Commission for the 2015 biennale Disappearing Acts, Lofoten International Art Festival (LIAF) in Lofoten, Norway.
What happens to our experience of the sublime in an age of increasing awareness of human impacts upon the planet? How are the scales of geological and human time reconcilable within the technologies of a single image?
Anna Ådahl´s work for Disappearing Acts develops from these questions questions in an installation that is comprised of sculptural, video, and performance elements.
Impossible Image involves three kinds of imagery. Firstly, landscapes sourced through an online search, which have been superimposed on top of each other creating one image.

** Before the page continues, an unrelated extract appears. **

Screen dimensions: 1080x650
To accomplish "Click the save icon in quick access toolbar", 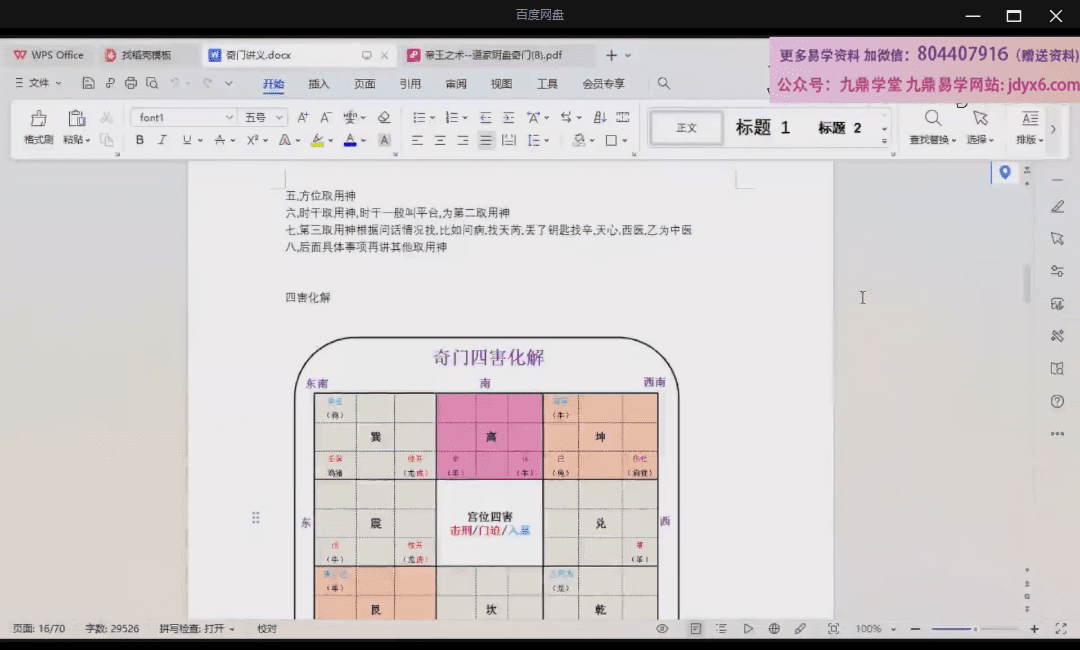I will pyautogui.click(x=88, y=84).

Secondly, a microscopique live fed image of locally collected sand, from a beach in Lofoten. The sand is also physically present in the installation. Thirdly, images that relate to landscape artists who have visualised the Lofoten Islands during the turbulences of the first half of the twentieth century. These three ”channels” of imagery refer to different image circulations and their inherent technologies, but they also refer to the historical scales that variously implicate our spectatorship (the sand encompassing all the micro elements of Lofoten´s scenery). During the period of the exhibition, a number of performers will occasionally interact with the installation, further reinforcing a sense of how the human figure is contingently placed within the scales of ecological and technological time.
”How we loved to feel small when encompassed by the magnificent forces of the Niagara Falls or the stunning immensity of the Arctic glaciers or the desolate and desiccated landscape of the Sahara. What a delicious thrill to set our size alongside that of galaxies! Small compared to Nature but, as far as morality is concerned, so much bigger than even Her grandest display of power! So many poems, so many meditations about the lack of commensurability between the everlasting forces of nature and the puny little humans claiming to know or to dominate Her. So one could say, after all, that the disconnect has always been there and that it is the inner spring of the feeling for the sublime.”
“The everlasting universe of things
Flows through the mind, and rolls its rapid waves,
Now dark--now glittering--now, reflecting gloom--
Now lending splendour, where from secret springs
The source of human thought its tribute brings”
But what has become of the sublime lately, now that we are invited to consider another disconnect, this time between, on one side, our gigantic actions as humans, I mean as collected humans, and, on the other side, our complete lack of a grasp on what we have collectively done?”
Extract from — Waiting for Gaia. Composing the common world through arts and politics*
A lecture at the French Institute, London, November 2011 for the launching of SPEAP (the Sciences Po program in arts & politics) Bruno Latour, Science Po.